WRITTEN REQUEST: Express the data from the line containing "Given: Expand the State select dropdown" down through the line containing "Looking at the" as a two-column CSV headed instruction and response, with each text and its answer sharing one row. Put every field in quotation marks and replace line breaks with spaces.

RECORDED DATA:
:::

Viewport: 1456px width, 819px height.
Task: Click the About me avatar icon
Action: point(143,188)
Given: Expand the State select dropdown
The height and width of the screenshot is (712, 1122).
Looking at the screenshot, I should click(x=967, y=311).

:::

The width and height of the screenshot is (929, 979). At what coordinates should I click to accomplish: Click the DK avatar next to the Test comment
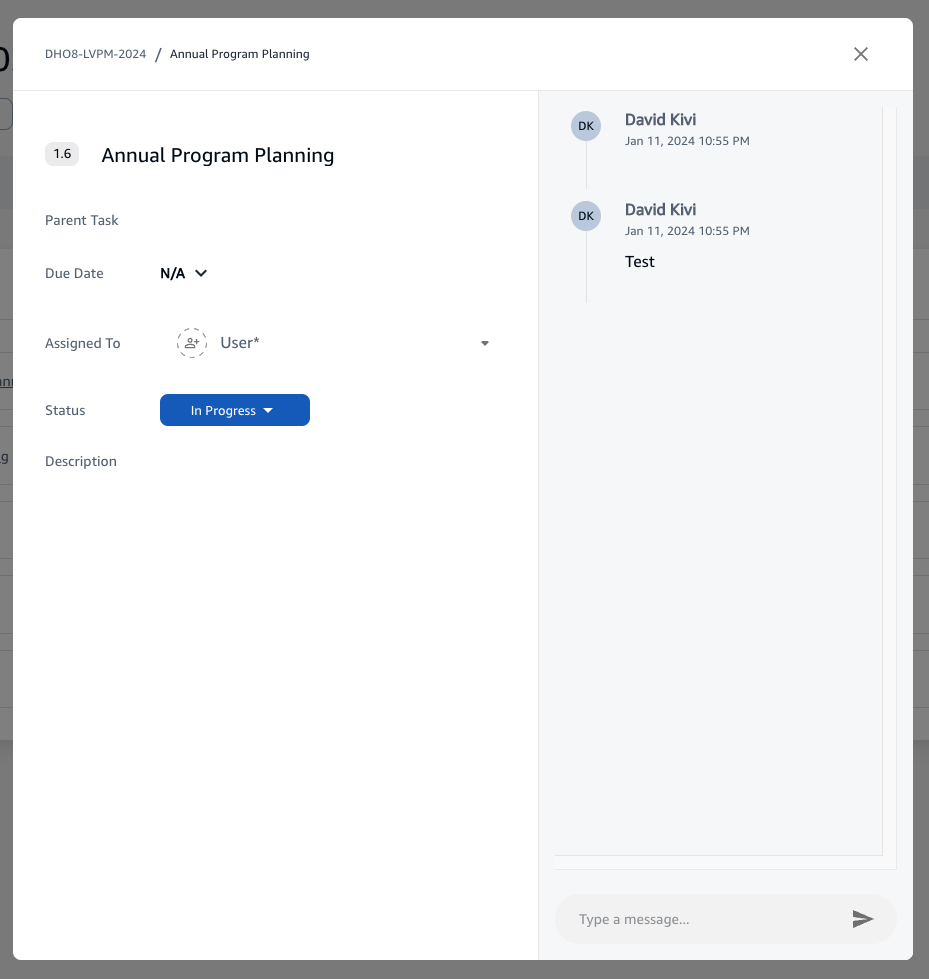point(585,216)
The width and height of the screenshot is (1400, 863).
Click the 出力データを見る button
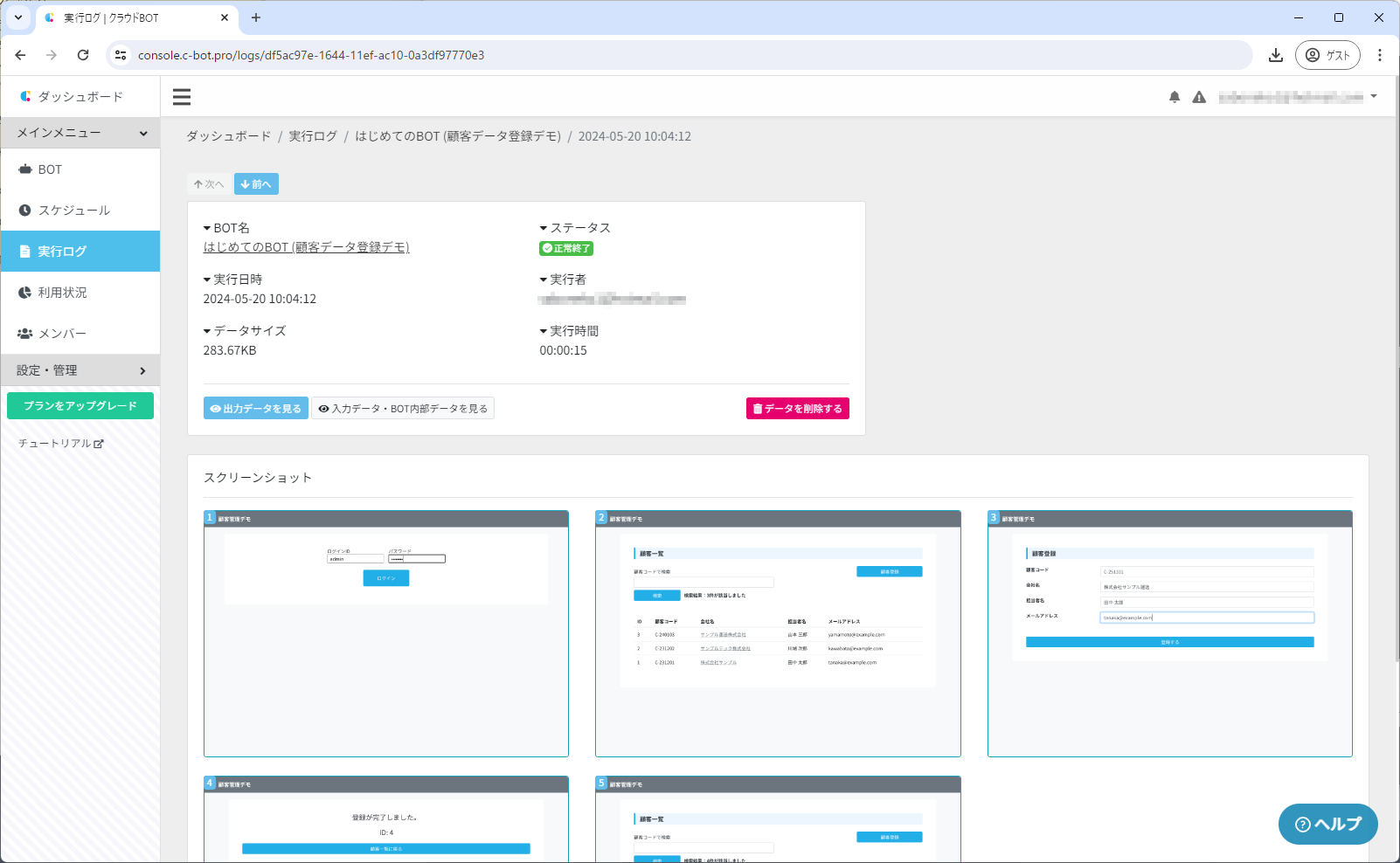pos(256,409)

:::

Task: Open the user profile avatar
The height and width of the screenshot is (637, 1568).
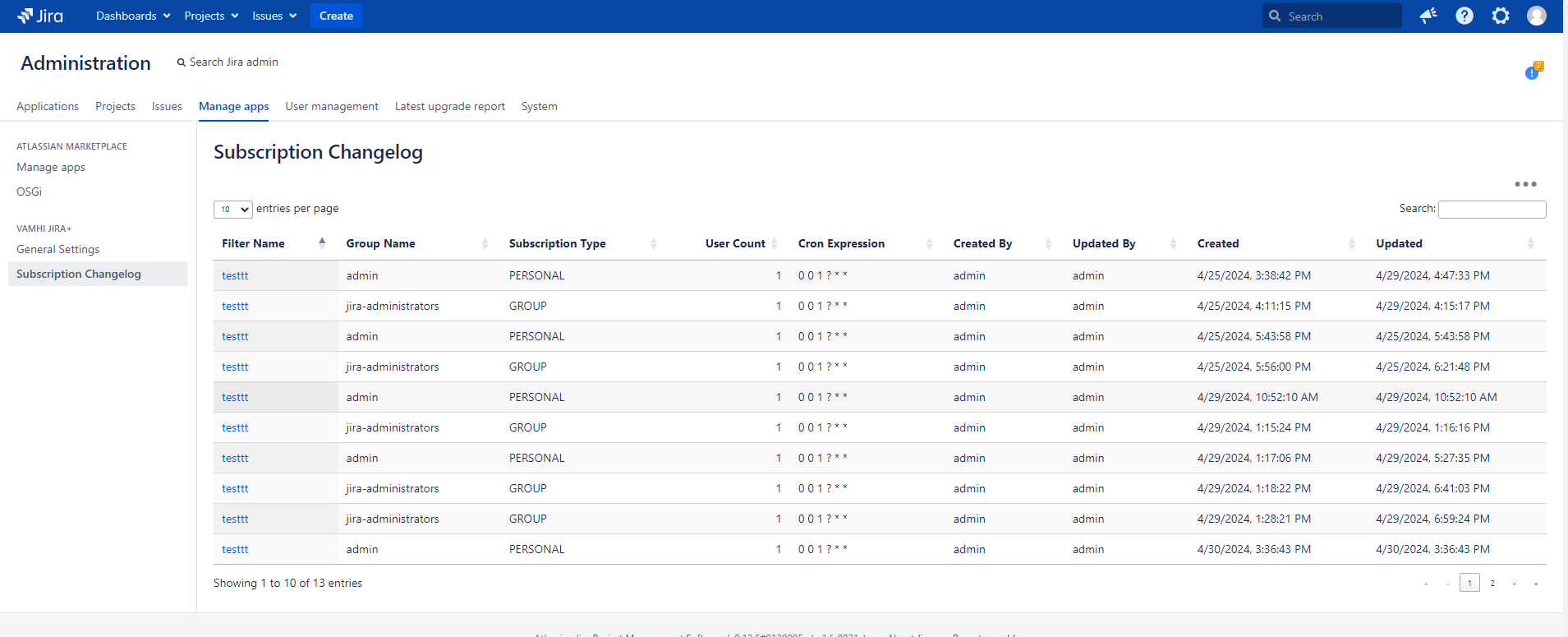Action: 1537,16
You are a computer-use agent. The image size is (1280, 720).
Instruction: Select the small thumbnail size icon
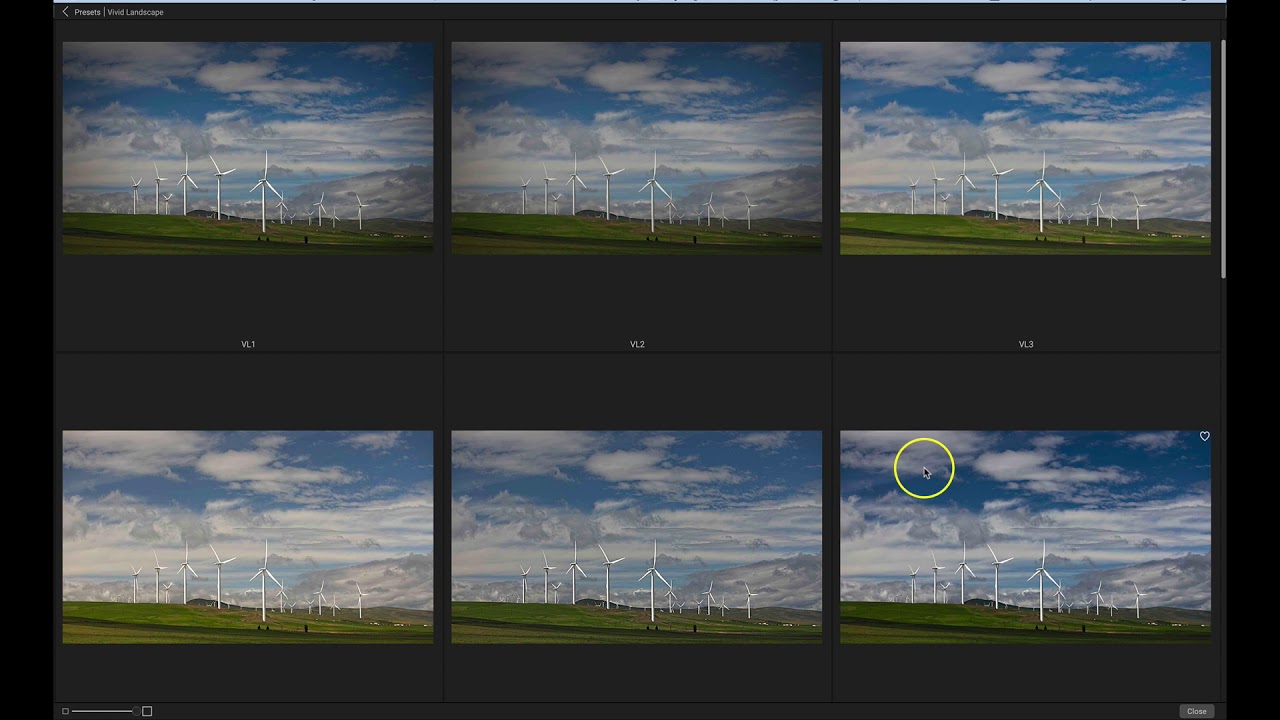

:::

EXERCISE ANSWER:
instruction,response
"Given: Expand the State select dropdown The height and width of the screenshot is (712, 1122).","Looking at the screenshot, I should click(x=967, y=311)."